L'opération centrale d'un GNN est le passage de messages : chaque nœud collecte l'information de ses voisins, l'agrège (somme, moyenne ou pondérée par attention), et met à jour sa propre représentation. Après K tours de passage de messages, la représentation de chaque nœud encode l'information de son voisinage à K sauts. Les Graph Convolutional Networks (GCN), GraphSAGE et les Graph Attention Networks (GAT) sont les architectures les plus courantes, différant dans la façon dont elles agrègent l'information des voisins.
Découverte de médicaments : les molécules sont des graphes (atomes = nœuds, liaisons = arêtes). Les GNN prédisent les propriétés moléculaires, l'affinité de liaison et la toxicité en apprenant de la structure du graphe moléculaire. Réseaux sociaux : les GNN détectent des communautés, prédisent des liens et identifient des nœuds influents. Systèmes de recommandation : les utilisateurs et les articles forment un graphe biparti, et les GNN prédisent quels articles un utilisateur aimerait en se basant sur la structure du graphe. Détection de fraude : les réseaux de transactions révèlent des patterns suspects que les GNN peuvent apprendre à identifier.
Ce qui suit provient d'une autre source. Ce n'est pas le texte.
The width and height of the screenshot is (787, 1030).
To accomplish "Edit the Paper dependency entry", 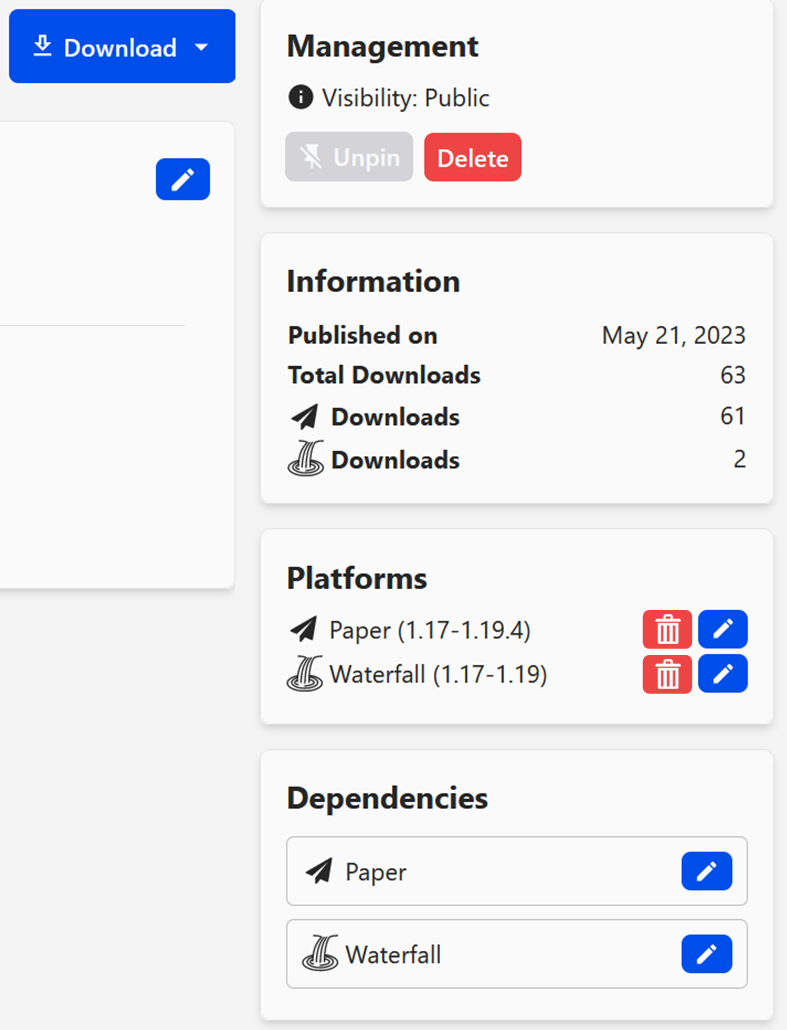I will [706, 871].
Il existe un lien profond entre les Transformers et les GNN : l'auto-attention peut être vue comme un passage de messages sur un graphe entièrement connecté (chaque token assiste à chaque autre token). Les GNN opèrent sur des graphes épars (chaque nœud ne connecte qu'à ses voisins réels). Cette connexion a inspiré les Graph Transformers qui combinent l'expressivité des Transformers avec l'efficacité des structures de graphes épars, et a mené à une pollinisation croisée d'idées entre les deux communautés.